The following oligonucleotides: 5′-AAATTAATATGTATTGTATATAAATTATT-3′ and 3′-TTTAATTATACATAACATATATTTAATAA-5′ were mixed in equimolar proportions in a TBS buffer, pH 7.4, containing 1 mM EDTA. Portions of 2.5 mL of the mixture were transferred to two quartz cuvettes (ON1 and ON2). An amount of 2.5 μL of the 2a solution was added to an ON1 cuvette (to give a molar concentration ratio of 1:1 with respect to ds-oligonucleotide), then both were sealed and heated at 95 °C for 5 min. Subsequently, they were annealed by slowly cooling to 37 °C. Preliminary experiments showed that after incubation of oligonucleotides, the UV absorption at 260 nm decreased by 30%, which indicated a double-strand formation. Molar concentration of double-stranded oligonucleotide (2.5 µM) was determined using OligoCalc: Oligonucleotide Properties Calculator [49]. After stabilization in 37 °C, CD spectra of both solutions were measured. Afterwards, 2.5 μL of 2a solution was added to a cuvette containing pure ds-oligonucleotide (ON2). The mixture was incubated in 37 °C for 1 h and CD spectrum was obtained.

4.9. Computational Methodology

The molecular geometries of neutral 1a–b, 2a–b in the gaseous phase were initially optimized by molecular mechanics using the universal force fields [50]. All subsequent calculations were performed by the density functional theory (DFT) using the generalized gradient approximation (GGA) exchange-correction functional, in which the B3LYP functional was implemented (Becke’s three-parameter hybrid HF/DFT exchange functional, and the Lee-Yang-Parr correlation functional) [51,52]. For all calculations, the 6-31G basis set was used [53]. For characterisation of the stationary point of all the investigated molecules, the harmonic vibration was calculated at the B3LYP/6-31G level, no imaginary frequencies have been found. To determine the charge distribution, natural population analyses (NPA) with natural bond order (NBO) were performed using the B3LYP functional and 6-31G basis set. The calculations of all the structures were achieved with Gaussian 09, Revision D.01 [54].

5. Conclusions

The experimental findings presented above clearly indicate that only compound 2a has the ability to interact with a double helix via intercalative binding mode. It displaced EtBr from a DNA-dye complex and exhibited the highest DNA binding parameters, exceeding even well-known intercalator 9-aminoacridine (9AA). In addition, the analysis of T_m values has shown that only compound 2a increased dsDNA stability by 7 °C in comparison to the control. For other discussed compounds (1a, 1b, 2b) the changes of melting temperatures were not statistically significant.

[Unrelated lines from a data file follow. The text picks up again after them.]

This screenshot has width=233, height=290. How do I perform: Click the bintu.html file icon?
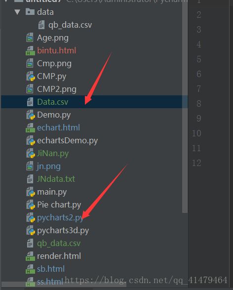(x=30, y=51)
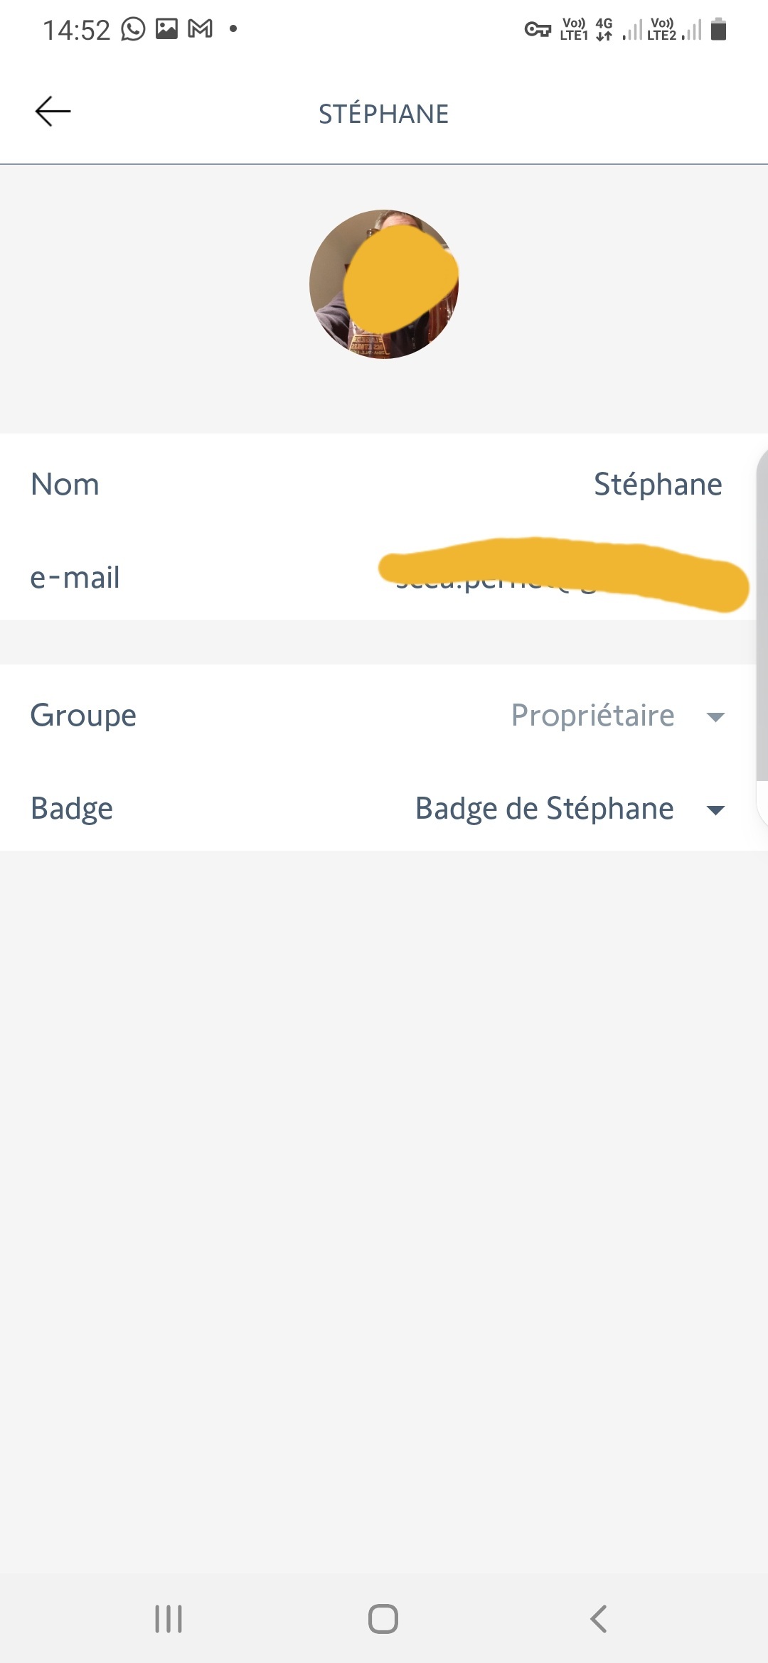Viewport: 768px width, 1663px height.
Task: Open the Propriétaire group selector
Action: tap(592, 715)
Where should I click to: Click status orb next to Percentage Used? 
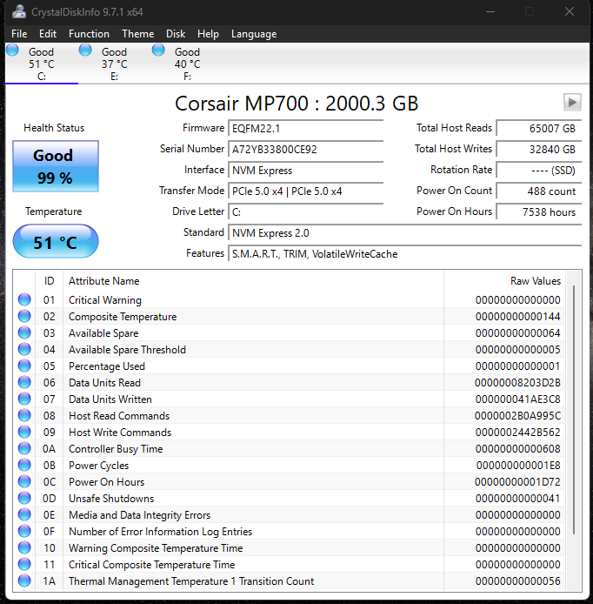point(24,366)
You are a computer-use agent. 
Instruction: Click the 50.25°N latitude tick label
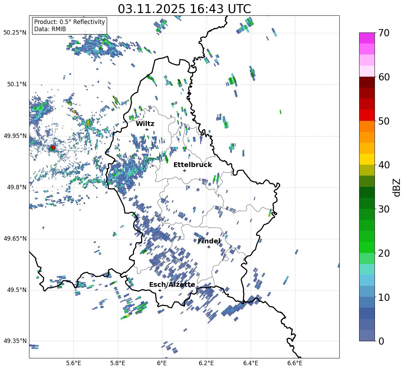point(15,33)
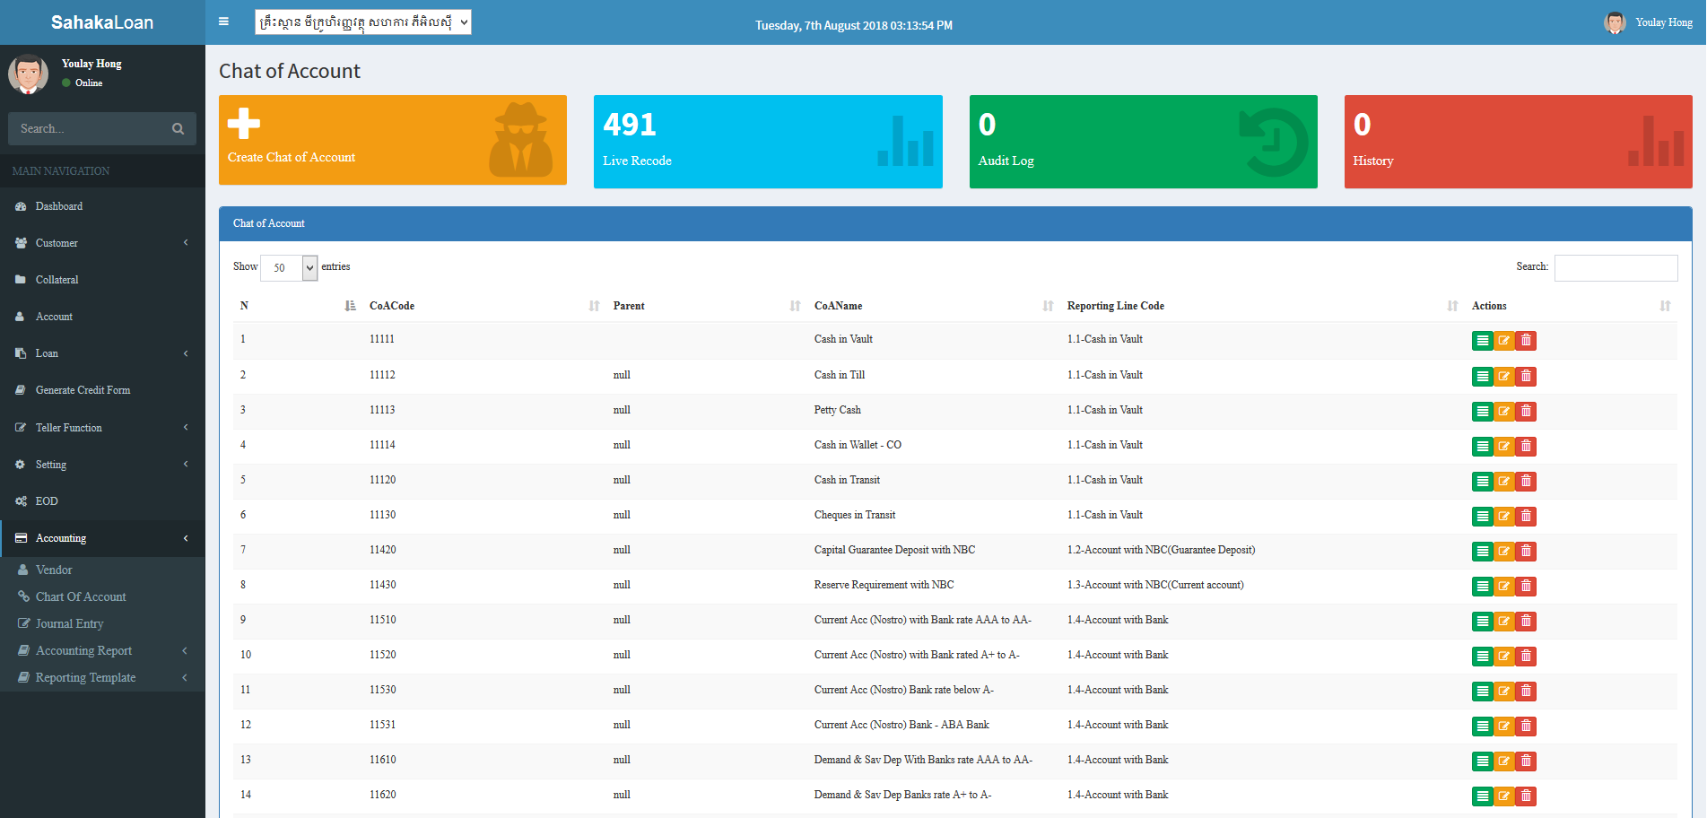Click green details icon for Cash in Till row
1707x818 pixels.
(1482, 377)
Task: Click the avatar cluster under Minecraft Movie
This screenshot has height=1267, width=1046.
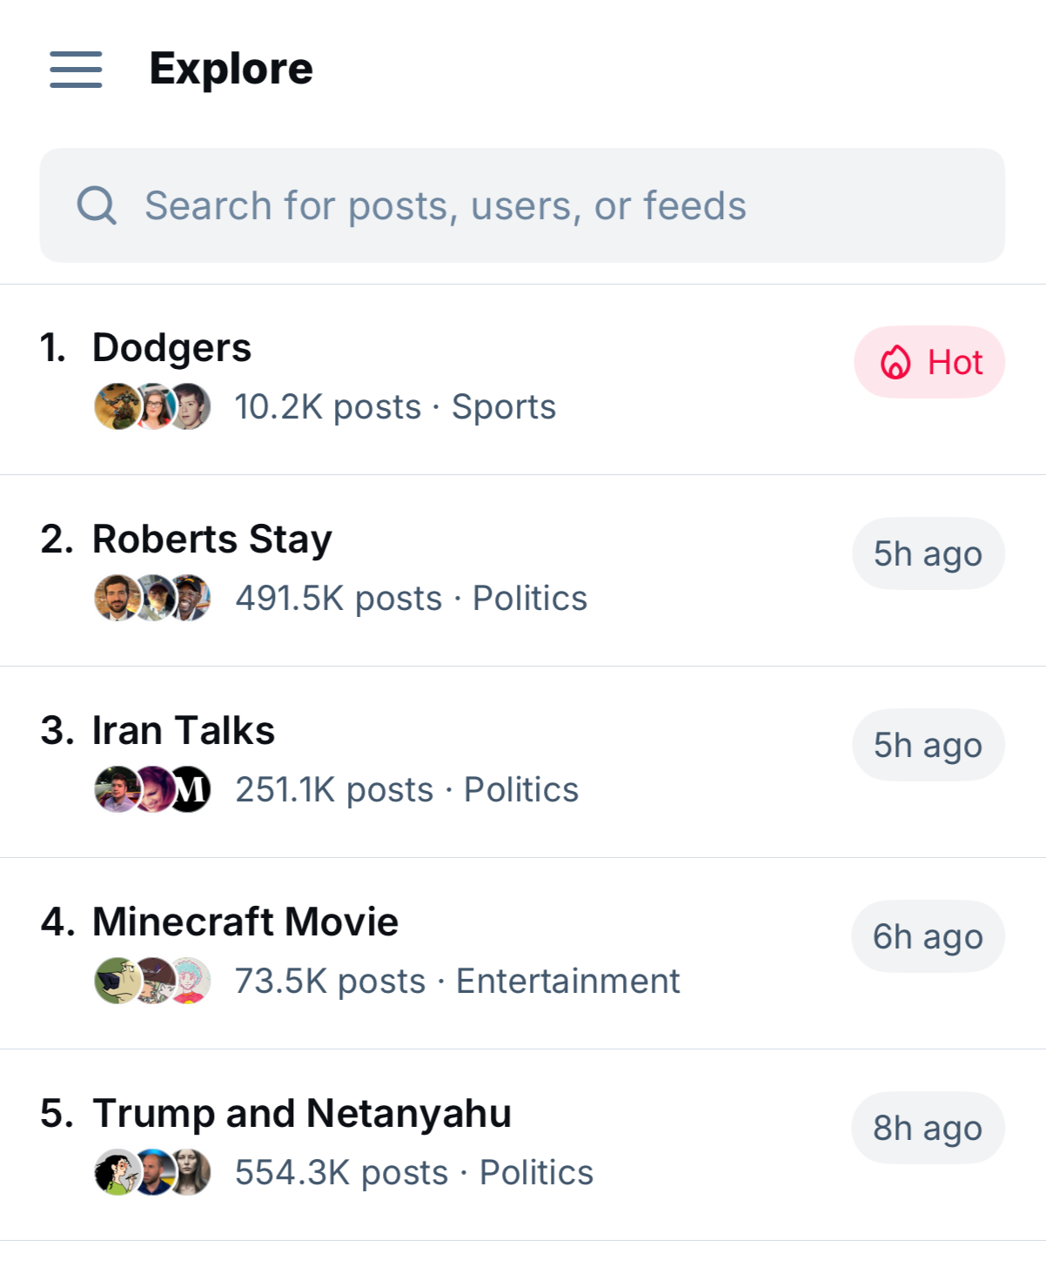Action: (152, 981)
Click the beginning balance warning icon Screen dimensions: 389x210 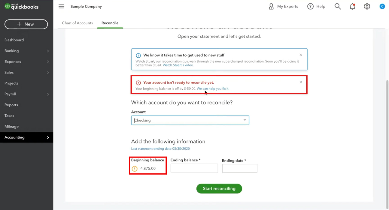click(135, 169)
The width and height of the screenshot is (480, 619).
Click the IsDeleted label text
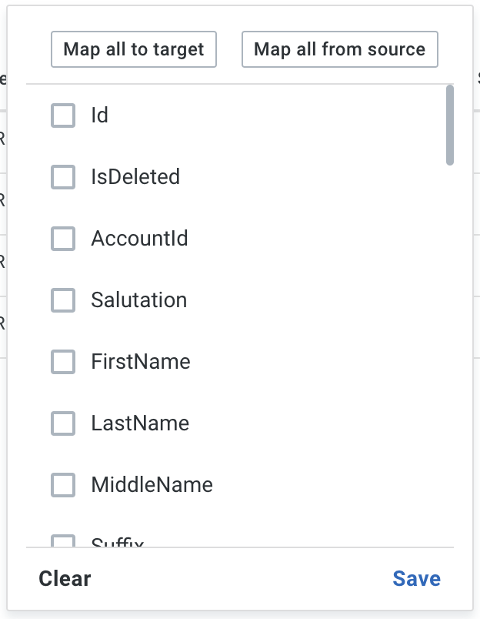[x=135, y=177]
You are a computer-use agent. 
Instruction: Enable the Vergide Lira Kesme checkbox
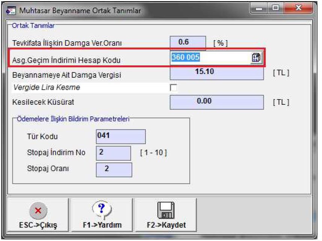click(x=174, y=88)
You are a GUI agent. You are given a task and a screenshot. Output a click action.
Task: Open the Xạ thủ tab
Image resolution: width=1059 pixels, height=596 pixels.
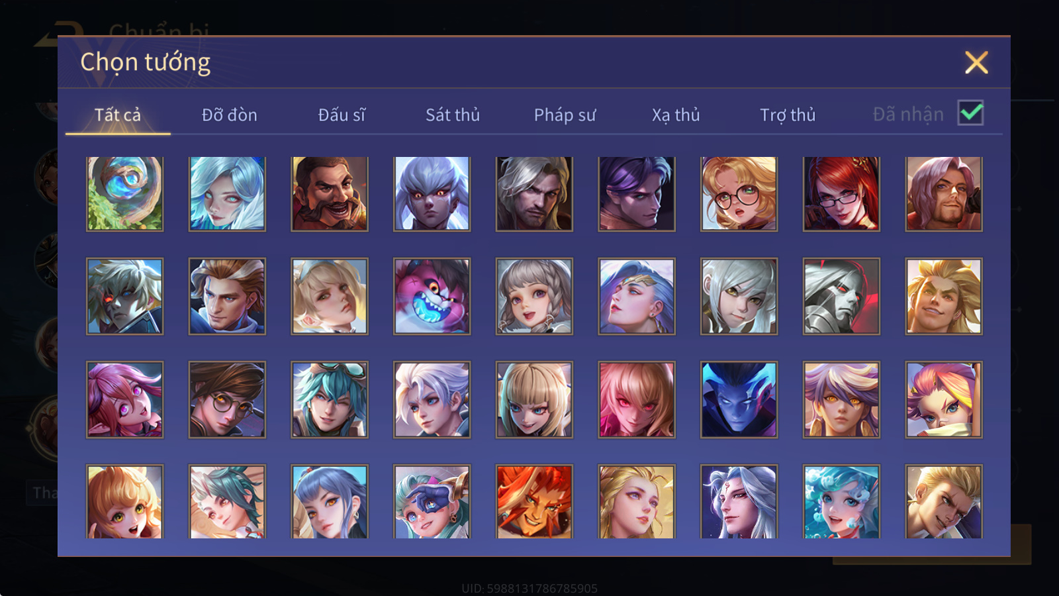pyautogui.click(x=676, y=115)
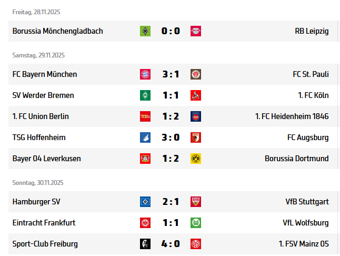This screenshot has height=256, width=340.
Task: Open the VfB Stuttgart team link
Action: point(307,202)
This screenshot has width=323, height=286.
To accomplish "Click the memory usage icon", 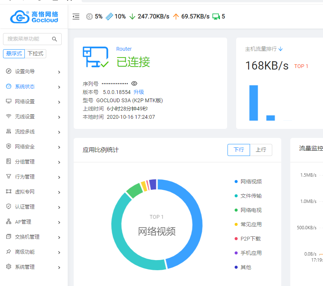I will (109, 17).
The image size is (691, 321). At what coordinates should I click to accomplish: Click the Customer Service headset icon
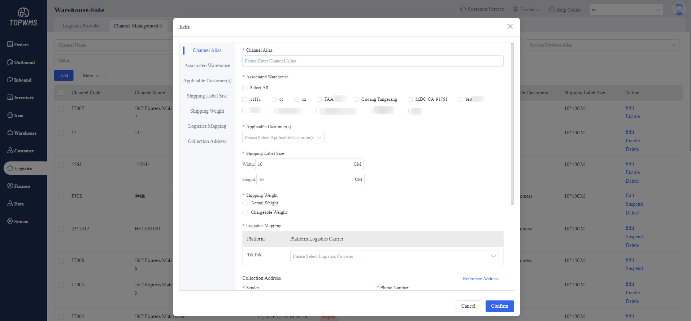463,9
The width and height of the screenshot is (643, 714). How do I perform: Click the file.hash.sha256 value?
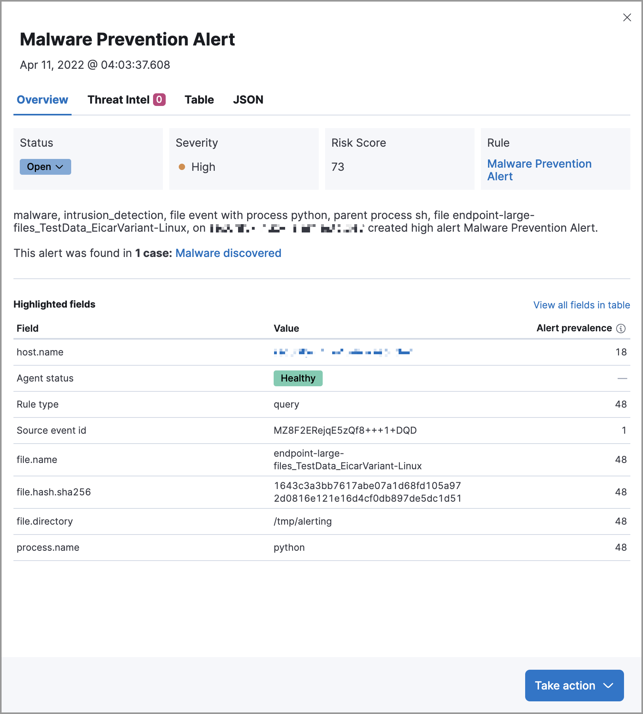pos(367,492)
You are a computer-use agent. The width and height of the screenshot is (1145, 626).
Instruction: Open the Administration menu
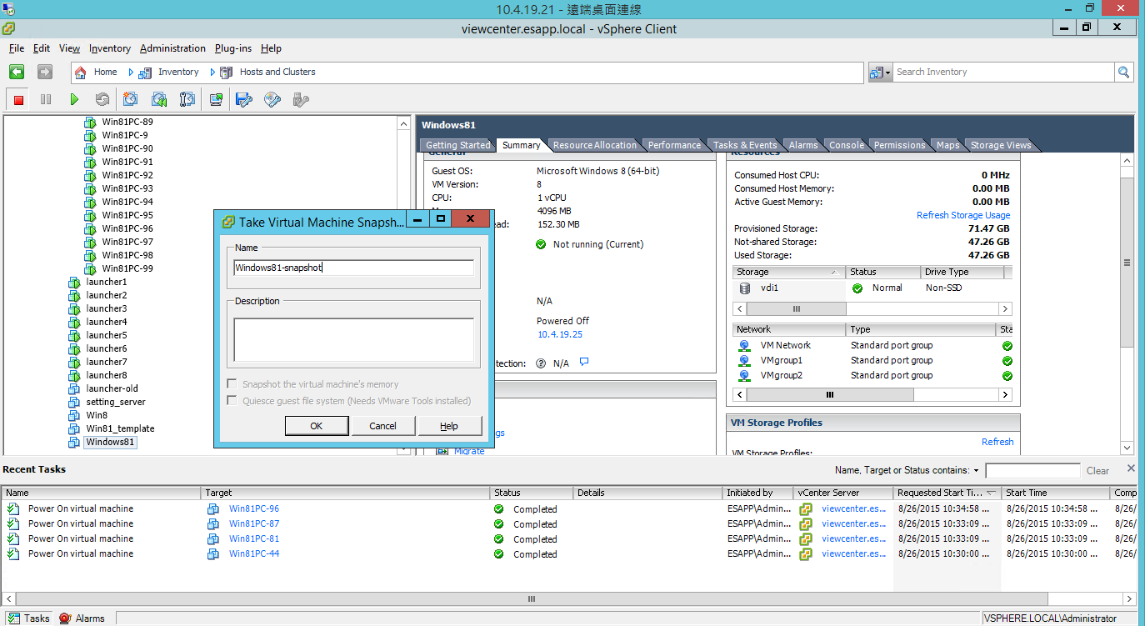(173, 48)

The proposed DNA unwinding assay has shown that only compound 2a, at the concentration >10 µM in the presence of Topo I, converted relaxed plasmid to a negatively supercoiled molecule. Moreover, 2a did not inhibit the overall activity of Topo I and did not stimulate DNA cleavage mediated by Topo II.

Circular dichroism spectroscopy confirmed the intercalation of compound 2a into ct-DNA and selected ds-oligonucleotide.

In the comet assay, compound 2a considerably reduced the effectiveness of the DNA migration, after lesion induction, which can be explained as the result of the bisintercalative binding mode of 2a which “stapled” damaged DNA fragments (“zipper like effect”). Preliminary theoretical study has shown that interaction of the discussed molecules with dsDNA depends on molecule linker length and charge distribution over terminal aromatic chromophores.